Physical Insights into Sentinel-1 SAR-Based Snow Depth Estimation Using Machine Learning and Explainable AI Across Different Mountainous Regions

Mountain snow is a critical component of the hydrological cycle and climate system, making reliable information on snow depth (SD) essential for water resource management and climate studies. Estimating SD in mountainous terrain remains challenging due to complex topography, heterogeneous land cover, and highly variable snow and weather conditions. Synthetic Aperture Radar (SAR) is suitable in such environments, as it provides frequent observations, high spatial resolution, and sensitivity to snow properties independent of cloud cover and illumination. In particular, Sentinel-1 C-band SAR backscatter-based method enables large-scale and continuous SD monitoring, but faces limitations in vegetated, shallow, or wet snow conditions. To overcome these limitations, this study proposes an improved machine learning (ML) framework that incorporates new input variables derived from Sentinel-1 and other optical data, improving upon existing Sentinel-1–based ML approaches for SD estimation. Additionally, the framework is designed for efficient implementation using preprocessed Sentinel-1 data available in Google Earth Engine, thereby minimising the computational burden of handling SAR data and facilitating scalable application across regions and time periods. The methodology is implemented across three climatically and physiographically distinct mountainous regions: the Colorado Rocky Mountains, the European Alps, and the Indian Western Himalayas. Across all three regions, the proposed model substantially performs better than the existing methods, achieving MAE(r) values of 7.9 cm (0.96), 22.3 cm (0.91), and 68.4 cm (0.72), respectively.

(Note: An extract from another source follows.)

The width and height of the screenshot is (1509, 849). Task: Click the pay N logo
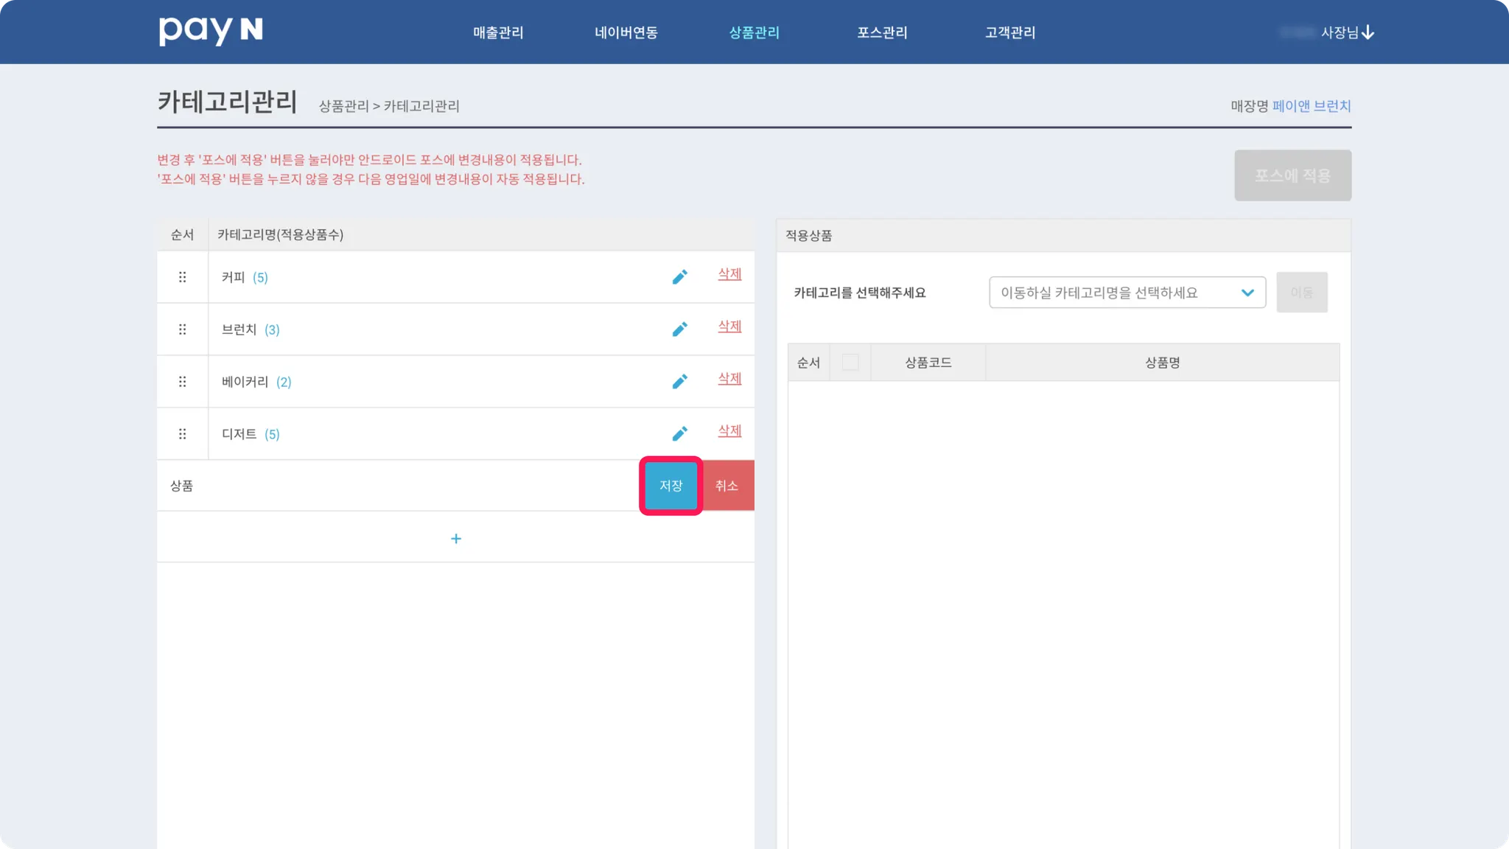(x=211, y=31)
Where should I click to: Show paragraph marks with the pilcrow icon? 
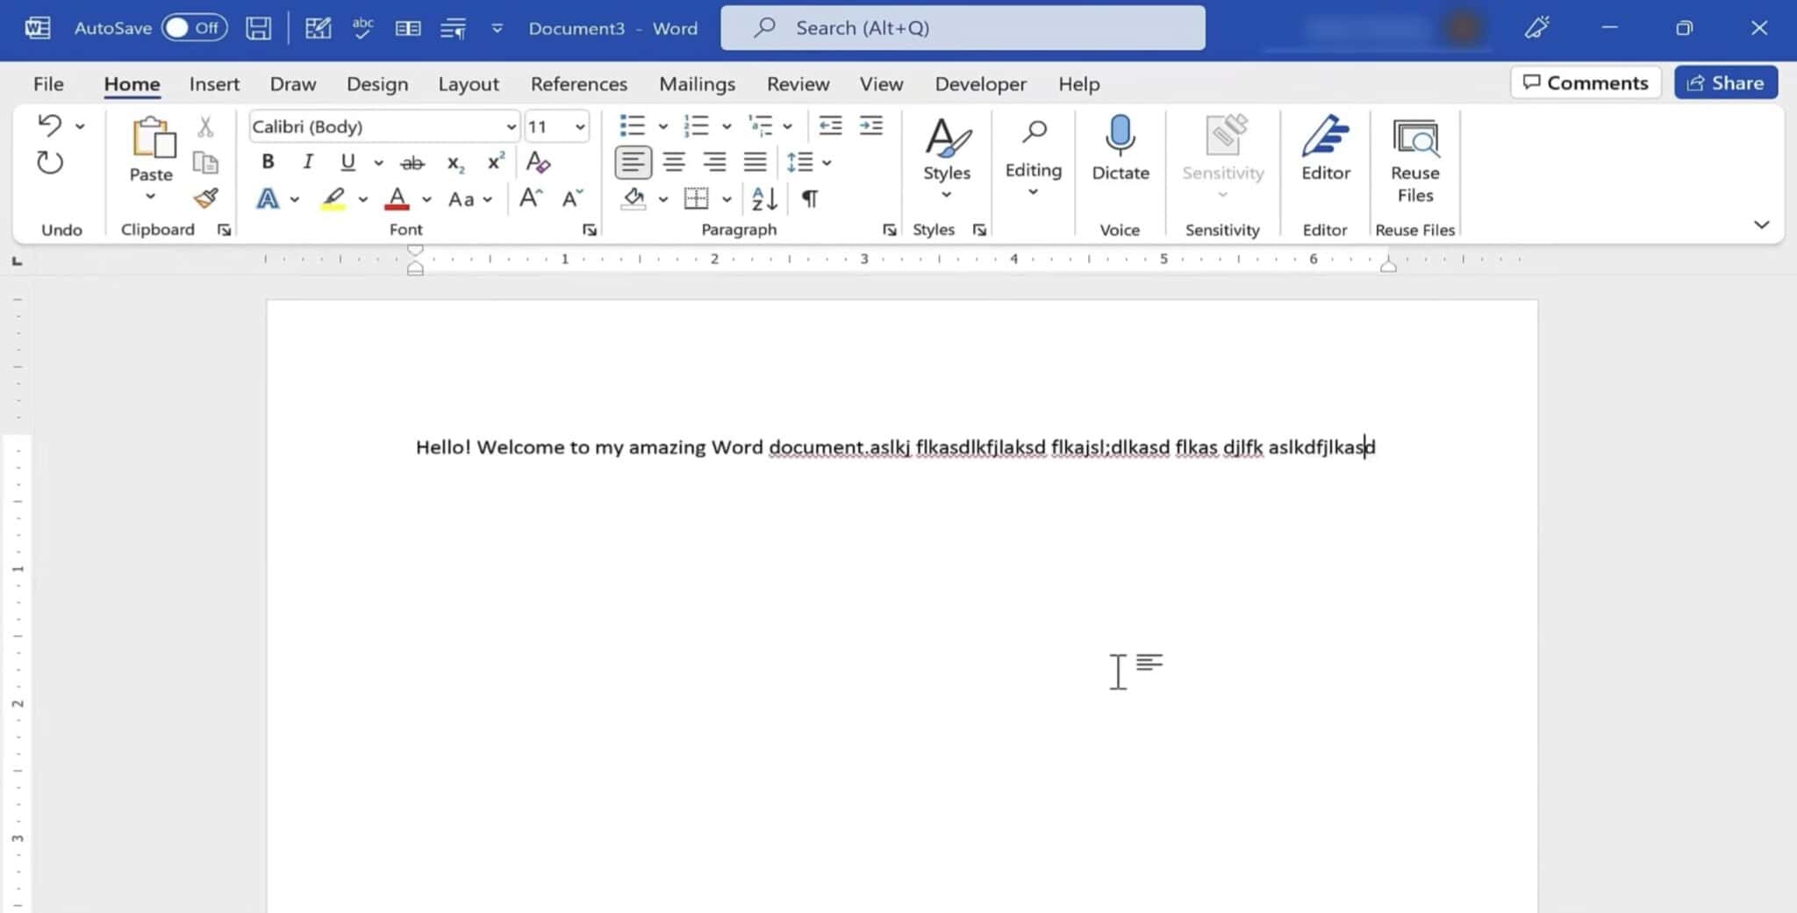809,199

Since the physical scattering processes governing C-band SAR responses to snow are not yet fully characterized, explainable AI techniques are applied to interpret model predictions and quantify the influence of input variables under varying environmental conditions. The results show region-specific and seasonal dependencies linked to snow type, vegetation cover, and surface conditions, providing new physical insights into the sensitivity of Sentinel-1 C-band backscatter to snow depth.